*Requirement*. The answer should be a number alone: the count of lines in the listing below that include "tweet".

◆ ◆ ◆ ◆ ◆

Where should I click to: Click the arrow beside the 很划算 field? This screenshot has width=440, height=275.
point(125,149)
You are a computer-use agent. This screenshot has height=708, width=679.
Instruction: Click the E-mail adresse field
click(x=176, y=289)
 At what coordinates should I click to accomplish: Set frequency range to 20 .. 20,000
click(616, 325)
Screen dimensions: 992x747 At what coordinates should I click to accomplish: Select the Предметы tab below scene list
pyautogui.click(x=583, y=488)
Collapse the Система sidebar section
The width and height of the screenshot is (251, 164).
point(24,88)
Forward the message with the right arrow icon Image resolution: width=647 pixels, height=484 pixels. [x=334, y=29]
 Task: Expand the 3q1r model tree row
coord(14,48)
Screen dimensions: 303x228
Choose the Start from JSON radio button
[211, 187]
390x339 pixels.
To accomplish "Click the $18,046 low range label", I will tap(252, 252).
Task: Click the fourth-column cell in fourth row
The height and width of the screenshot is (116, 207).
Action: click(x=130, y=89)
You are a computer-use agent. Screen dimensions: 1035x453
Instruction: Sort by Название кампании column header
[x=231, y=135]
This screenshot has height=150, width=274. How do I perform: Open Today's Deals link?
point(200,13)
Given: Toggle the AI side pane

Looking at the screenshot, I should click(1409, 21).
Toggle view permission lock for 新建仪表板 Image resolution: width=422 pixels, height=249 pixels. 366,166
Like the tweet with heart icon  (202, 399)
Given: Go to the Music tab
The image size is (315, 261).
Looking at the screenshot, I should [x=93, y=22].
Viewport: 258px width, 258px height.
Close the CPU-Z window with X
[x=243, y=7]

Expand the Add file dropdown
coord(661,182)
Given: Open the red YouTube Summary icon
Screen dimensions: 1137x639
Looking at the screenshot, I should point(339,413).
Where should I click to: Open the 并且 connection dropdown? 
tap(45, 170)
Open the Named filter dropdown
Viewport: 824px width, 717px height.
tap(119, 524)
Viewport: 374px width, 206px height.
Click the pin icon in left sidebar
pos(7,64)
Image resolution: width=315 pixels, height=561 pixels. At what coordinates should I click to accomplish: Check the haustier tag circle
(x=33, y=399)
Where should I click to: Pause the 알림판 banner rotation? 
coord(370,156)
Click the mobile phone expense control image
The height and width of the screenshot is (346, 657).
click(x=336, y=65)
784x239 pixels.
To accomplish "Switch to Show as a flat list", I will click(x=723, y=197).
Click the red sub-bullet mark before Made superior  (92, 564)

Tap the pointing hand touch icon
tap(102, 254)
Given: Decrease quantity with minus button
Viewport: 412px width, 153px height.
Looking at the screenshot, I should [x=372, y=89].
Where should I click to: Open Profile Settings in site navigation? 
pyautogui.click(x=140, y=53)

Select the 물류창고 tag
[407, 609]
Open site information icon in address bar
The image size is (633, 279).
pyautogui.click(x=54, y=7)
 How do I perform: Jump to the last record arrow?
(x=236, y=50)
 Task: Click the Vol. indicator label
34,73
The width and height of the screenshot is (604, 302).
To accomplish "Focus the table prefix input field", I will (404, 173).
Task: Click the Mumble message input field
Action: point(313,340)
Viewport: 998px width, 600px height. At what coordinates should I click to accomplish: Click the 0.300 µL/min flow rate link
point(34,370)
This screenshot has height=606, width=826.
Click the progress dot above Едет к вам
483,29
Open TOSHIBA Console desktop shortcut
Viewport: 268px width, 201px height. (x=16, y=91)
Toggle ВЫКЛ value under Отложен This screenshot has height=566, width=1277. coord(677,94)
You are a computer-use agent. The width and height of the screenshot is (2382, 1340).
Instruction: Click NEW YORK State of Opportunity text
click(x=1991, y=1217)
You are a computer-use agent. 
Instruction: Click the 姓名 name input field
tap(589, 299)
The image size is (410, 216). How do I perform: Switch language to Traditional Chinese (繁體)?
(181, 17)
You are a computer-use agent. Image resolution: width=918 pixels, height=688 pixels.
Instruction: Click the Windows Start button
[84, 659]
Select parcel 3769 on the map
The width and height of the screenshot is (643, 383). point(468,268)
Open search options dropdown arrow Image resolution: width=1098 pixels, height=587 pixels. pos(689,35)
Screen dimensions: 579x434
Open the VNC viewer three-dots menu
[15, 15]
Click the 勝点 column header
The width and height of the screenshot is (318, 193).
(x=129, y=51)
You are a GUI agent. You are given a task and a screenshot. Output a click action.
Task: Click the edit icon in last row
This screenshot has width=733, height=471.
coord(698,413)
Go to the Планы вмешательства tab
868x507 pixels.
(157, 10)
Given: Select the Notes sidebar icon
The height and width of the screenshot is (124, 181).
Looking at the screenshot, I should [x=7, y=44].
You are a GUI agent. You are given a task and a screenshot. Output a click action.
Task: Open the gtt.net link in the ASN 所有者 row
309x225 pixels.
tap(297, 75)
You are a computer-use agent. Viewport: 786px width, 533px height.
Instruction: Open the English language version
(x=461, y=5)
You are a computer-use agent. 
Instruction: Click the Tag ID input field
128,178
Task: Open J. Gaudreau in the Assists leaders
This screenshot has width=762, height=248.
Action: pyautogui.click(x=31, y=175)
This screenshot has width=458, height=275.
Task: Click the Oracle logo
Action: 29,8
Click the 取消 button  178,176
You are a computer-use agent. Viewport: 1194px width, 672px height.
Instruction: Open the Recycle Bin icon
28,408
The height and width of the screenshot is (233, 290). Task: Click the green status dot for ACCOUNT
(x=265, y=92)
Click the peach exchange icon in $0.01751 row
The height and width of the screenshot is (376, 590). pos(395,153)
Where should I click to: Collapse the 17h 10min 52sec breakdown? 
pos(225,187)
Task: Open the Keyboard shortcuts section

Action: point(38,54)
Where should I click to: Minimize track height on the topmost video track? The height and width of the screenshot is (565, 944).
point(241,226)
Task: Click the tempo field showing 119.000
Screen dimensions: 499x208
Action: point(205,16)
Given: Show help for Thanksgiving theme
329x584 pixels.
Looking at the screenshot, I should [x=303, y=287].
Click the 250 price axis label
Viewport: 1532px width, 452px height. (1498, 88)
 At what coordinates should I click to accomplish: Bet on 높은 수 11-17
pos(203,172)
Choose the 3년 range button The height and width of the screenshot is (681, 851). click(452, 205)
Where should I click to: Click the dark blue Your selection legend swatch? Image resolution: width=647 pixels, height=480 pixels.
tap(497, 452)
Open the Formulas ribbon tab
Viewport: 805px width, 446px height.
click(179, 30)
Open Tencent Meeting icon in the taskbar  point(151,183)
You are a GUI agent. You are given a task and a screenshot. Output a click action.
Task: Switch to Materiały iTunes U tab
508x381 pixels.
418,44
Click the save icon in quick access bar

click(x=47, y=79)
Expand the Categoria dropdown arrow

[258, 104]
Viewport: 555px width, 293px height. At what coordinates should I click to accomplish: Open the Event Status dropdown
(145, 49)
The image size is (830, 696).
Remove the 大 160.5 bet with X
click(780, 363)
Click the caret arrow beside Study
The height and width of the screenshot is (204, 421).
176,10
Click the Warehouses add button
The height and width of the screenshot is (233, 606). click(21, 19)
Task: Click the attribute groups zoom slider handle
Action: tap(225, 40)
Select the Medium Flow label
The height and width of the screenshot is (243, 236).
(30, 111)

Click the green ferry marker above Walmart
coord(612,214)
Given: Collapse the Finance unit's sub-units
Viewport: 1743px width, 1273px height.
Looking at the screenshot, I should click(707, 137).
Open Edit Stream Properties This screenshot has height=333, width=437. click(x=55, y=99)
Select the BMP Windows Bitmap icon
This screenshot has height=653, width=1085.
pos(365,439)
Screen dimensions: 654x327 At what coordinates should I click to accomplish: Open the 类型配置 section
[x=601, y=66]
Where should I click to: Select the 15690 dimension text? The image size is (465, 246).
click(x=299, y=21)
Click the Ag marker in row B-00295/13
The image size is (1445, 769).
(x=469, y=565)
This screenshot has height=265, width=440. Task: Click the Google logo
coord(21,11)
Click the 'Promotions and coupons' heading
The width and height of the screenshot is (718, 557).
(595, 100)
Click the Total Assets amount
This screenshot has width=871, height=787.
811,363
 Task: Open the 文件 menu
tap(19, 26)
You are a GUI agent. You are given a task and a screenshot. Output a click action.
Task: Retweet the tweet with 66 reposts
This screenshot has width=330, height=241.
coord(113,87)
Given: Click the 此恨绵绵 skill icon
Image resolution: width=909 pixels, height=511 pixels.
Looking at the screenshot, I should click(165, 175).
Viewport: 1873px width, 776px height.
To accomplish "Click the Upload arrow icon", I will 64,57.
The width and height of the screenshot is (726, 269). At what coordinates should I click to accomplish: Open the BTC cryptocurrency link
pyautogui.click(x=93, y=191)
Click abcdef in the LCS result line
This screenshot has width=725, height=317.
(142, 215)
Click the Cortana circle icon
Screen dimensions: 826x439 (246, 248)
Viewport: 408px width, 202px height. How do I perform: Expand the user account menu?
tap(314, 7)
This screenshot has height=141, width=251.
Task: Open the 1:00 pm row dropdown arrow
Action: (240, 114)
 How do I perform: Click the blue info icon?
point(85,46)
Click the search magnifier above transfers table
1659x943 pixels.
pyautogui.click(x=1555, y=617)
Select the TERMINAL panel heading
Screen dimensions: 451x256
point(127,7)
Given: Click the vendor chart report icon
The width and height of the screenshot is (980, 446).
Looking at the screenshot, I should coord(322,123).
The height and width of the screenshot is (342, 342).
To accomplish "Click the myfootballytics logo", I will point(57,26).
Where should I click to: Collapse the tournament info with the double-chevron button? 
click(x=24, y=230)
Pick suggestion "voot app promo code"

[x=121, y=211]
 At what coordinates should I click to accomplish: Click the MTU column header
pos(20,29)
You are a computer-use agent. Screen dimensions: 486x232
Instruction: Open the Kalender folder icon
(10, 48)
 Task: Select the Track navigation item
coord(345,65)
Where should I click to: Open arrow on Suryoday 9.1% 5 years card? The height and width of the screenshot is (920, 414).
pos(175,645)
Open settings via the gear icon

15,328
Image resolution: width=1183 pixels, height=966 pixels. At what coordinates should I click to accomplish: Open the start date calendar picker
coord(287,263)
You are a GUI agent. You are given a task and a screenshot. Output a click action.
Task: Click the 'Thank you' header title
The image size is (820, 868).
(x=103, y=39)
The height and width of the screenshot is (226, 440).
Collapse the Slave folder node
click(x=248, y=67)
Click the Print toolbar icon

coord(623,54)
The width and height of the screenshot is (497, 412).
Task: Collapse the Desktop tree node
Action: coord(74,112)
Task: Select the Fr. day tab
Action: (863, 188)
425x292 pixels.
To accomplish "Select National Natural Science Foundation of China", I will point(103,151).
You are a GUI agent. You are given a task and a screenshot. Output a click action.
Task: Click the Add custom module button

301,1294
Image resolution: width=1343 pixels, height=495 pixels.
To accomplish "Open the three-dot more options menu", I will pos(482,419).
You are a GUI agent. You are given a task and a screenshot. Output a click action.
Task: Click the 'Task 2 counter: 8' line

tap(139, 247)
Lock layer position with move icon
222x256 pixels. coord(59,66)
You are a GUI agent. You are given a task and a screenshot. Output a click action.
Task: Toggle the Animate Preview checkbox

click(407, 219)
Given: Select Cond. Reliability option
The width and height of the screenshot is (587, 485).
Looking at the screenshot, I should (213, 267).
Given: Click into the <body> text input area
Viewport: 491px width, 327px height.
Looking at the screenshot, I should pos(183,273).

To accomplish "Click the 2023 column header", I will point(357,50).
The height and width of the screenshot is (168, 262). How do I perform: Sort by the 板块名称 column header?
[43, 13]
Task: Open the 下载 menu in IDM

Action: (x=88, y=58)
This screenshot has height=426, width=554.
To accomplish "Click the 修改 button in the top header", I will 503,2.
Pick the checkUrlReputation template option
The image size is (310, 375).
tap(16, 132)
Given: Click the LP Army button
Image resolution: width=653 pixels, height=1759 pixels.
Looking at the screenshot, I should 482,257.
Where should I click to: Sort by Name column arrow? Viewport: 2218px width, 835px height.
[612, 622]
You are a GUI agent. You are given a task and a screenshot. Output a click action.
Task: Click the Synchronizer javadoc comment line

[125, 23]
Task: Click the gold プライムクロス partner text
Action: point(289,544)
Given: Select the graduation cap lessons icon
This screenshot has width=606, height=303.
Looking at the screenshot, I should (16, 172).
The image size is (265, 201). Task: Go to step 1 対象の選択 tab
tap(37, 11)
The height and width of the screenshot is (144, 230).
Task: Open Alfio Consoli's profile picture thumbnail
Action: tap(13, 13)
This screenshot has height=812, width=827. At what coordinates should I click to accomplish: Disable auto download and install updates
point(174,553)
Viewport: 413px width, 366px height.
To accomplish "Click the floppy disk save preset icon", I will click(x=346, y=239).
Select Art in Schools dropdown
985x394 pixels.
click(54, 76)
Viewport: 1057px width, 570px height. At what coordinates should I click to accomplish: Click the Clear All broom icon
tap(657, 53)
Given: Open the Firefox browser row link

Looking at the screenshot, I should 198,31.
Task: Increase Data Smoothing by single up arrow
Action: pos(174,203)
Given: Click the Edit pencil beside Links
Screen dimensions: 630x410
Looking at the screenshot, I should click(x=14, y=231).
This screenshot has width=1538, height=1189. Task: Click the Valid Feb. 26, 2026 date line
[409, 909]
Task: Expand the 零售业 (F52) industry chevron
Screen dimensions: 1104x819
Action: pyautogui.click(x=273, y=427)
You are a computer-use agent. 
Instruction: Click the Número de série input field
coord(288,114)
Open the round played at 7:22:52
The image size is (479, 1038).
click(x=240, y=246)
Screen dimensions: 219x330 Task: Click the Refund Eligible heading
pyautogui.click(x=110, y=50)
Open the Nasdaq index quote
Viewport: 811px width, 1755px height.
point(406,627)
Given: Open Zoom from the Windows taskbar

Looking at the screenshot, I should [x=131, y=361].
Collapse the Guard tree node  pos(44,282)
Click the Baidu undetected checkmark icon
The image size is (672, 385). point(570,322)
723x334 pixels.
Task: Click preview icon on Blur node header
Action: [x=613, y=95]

◆ ◆ ◆ ◆ ◆

*Solution*. 2